News / Asia

    US Lists New Iran Sanctions on Several Chinese Firms

    Reuters
    The United States on Monday announced new sanctions on a Chinese businessman and several companies for selling to Iran items banned under U.S. laws aimed at curbing that country's missile program.

    A notice published on the Federal Register website marks at least the third time since 2006 that Li Fangwei, also known as Karl Lee, has faced U.S. penalties for supplying material and support to Iran's missile development.

    The notice said Li and a firm called Dalian Sunny Industries "have engaged in missile technology proliferation activities that require the imposition of missile sanctions"' under the U.S. Arms Control Act and the Export Administration Act.

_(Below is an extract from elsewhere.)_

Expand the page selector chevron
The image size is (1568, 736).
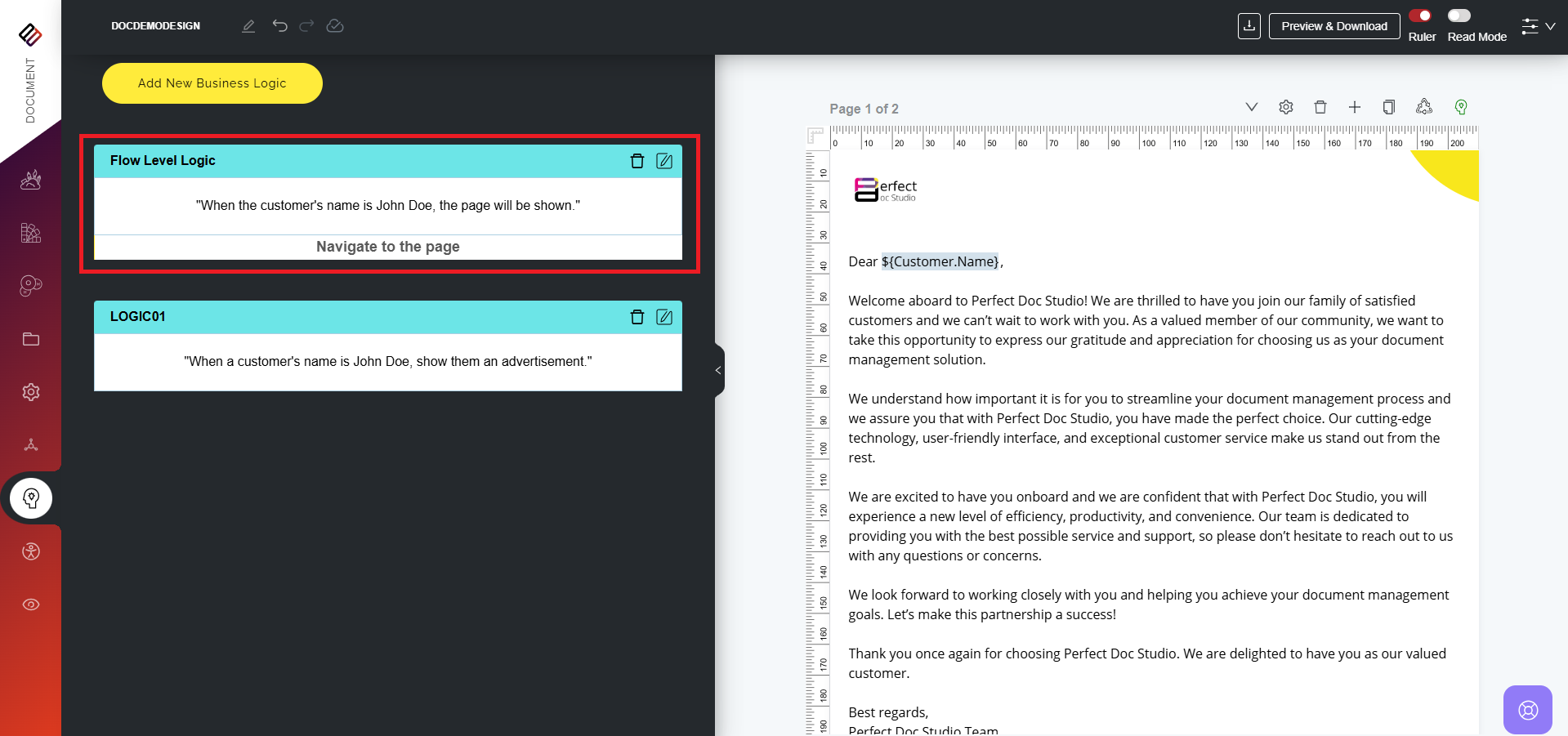pyautogui.click(x=1251, y=107)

    A separate sanction notice listed Li, Dalian Sunny, and three other Chinese firms, including Poly Technologies Incorporated, as being sanctioned for violations of the Iran, North Korea, and Syria Nonproliferation Act.

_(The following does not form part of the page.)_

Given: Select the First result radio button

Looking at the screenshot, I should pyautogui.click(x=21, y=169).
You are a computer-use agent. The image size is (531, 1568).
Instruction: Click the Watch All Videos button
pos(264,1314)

    The other two Chinese firms, BST Technology and Trade Company and China Precision Machinery Import and Export Corporation (CPMIEC), were on a list that also included companies from Belarus, Iran, Sudan, Syria and Venezuela.

    The decision to impose sanctions was taken on December 20 and took effect on February 5, said the notices.

    The notices did not specify what banned products were sold to Iran, Syria or North Korea. But they said the sales violated rules of the Missile Technology Control Regime, the Chemical Weapons Convention, the Nuclear Suppliers Group and other international programs aimed at curbing the development and proliferation of weapons of mass destruction.

    Poly Technologies Inc, a major arms firm, did not answer telephones in Beijing on Monday, a national holiday in China.

    But China's state-run Xinhua News Agency carried a statement from Poly Technologies saying the accusations against the subsidiary of the state-owned conglomerate China Poly Group Corporation were baseless.

    "We have never helped any countries or regions develop any banned weapons, nor have we exported or promised to export weapons or technologies to any countries or regions that are under United Nations Security Council Resolutions Sanctions," the firm was quoted as saying.

    "We hereby demand the U.S. side to respect the fact and immediately lift the sanctions," said Poly Technologies.

    Chinese Foreign Ministry spokeswoman Hua Chunying, in a statement published on the ministry's website on Monday, said the new U.S. sanctions decision "seriously violates the norms of international relations and harms China's interests."

    Hua's statement did not address the specific allegations behind the sanctions or mention any companies by name.

    "China urges the United States to immediately correct its mistaken policy and revoke these irrational sanctions toward the relevant companies and individuals and cease taking actions that harm China's interests and China-U.S. relations," the statement said.

    A U.S. State Department official told Reuters Li and Dalian Sunny were being sanctioned "for proliferation to Iran."

    "Certainly the sales are from more recent times, since 2009," - when Li was placed under sanctions for similar sales of banned items - the official said.

    Li has previously denied that he has exported illegal items to Iran.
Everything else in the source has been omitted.